> [TASK TO COMPLETE]:
Write out, without any change, the lines in the material below that run from the line with "The image size is (802, 377)." through the line with "Given: Open GPU-Z hamburger menu icon", both included.
☆ ☆ ☆ ☆ ☆
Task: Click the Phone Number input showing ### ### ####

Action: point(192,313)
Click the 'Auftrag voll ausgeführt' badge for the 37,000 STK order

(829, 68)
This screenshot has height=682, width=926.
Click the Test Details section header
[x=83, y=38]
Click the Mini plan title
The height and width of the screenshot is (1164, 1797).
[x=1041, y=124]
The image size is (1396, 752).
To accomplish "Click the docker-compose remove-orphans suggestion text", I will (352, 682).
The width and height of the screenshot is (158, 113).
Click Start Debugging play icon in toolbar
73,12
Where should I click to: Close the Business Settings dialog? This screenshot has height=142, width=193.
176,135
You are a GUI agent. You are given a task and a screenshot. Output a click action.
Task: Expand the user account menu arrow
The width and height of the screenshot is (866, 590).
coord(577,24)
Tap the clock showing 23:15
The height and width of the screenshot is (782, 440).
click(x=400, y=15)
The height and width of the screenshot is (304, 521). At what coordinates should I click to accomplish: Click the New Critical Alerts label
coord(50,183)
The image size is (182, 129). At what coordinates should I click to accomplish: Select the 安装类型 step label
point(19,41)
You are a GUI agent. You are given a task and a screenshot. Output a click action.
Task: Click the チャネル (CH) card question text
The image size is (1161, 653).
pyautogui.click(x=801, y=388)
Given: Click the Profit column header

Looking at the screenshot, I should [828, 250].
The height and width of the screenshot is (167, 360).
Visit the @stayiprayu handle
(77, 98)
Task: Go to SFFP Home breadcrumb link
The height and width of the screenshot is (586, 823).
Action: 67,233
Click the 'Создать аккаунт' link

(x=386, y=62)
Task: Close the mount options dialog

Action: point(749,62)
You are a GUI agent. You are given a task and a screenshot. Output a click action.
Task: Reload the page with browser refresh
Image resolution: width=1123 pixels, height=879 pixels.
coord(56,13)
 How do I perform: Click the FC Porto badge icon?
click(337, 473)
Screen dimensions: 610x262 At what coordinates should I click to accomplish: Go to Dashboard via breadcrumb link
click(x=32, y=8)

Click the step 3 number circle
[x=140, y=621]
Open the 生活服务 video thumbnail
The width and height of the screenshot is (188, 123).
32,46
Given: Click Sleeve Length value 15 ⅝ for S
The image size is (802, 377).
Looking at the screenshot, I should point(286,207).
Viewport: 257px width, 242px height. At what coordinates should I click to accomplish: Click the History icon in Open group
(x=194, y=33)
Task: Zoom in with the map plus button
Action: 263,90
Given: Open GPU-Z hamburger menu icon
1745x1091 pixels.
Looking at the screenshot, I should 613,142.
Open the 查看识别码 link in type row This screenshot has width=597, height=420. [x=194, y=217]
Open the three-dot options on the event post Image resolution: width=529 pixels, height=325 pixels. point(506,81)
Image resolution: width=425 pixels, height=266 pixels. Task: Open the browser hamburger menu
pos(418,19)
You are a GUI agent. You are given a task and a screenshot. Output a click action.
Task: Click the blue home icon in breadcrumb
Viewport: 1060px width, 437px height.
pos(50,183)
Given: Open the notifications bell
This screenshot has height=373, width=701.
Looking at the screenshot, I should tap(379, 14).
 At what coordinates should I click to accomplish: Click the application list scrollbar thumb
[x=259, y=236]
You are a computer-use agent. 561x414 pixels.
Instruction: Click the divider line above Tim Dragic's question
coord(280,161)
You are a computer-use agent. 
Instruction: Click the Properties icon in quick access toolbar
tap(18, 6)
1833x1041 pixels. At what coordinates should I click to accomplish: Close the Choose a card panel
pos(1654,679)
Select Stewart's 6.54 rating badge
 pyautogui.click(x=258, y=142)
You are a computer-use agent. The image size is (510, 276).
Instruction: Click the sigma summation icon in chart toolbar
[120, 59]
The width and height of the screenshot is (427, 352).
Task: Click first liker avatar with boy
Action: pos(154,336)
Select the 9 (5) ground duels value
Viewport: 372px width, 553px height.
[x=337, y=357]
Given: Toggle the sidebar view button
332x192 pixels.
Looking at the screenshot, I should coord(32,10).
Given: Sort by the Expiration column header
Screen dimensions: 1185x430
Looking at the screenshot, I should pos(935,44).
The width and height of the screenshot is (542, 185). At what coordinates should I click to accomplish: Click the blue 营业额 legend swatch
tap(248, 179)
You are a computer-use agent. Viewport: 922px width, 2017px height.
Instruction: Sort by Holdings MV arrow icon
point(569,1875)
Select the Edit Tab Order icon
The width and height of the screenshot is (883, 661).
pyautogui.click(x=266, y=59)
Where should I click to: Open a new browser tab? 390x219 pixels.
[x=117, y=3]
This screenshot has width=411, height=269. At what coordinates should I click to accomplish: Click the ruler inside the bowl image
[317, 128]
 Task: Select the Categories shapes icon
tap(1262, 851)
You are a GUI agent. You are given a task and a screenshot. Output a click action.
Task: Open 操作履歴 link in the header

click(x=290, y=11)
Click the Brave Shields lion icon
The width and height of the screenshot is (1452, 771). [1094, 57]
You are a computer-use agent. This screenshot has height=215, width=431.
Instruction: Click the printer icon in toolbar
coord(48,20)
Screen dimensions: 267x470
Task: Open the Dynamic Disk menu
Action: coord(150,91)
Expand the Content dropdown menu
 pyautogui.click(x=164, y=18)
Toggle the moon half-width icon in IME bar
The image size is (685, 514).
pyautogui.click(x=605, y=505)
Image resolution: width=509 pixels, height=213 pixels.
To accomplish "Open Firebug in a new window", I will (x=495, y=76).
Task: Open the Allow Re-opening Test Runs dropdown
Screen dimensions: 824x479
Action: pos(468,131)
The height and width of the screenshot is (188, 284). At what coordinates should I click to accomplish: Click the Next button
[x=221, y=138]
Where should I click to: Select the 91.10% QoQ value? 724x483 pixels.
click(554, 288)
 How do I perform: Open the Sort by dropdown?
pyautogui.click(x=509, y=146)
☆ ☆ ☆ ☆ ☆
> [EXPECTED OUTPUT]:
The image size is (802, 377).
Looking at the screenshot, I should point(286,207).
Viewport: 257px width, 242px height. At what coordinates should I click to accomplish: Click the History icon in Open group
(x=194, y=33)
Task: Zoom in with the map plus button
Action: 263,90
Given: Open GPU-Z hamburger menu icon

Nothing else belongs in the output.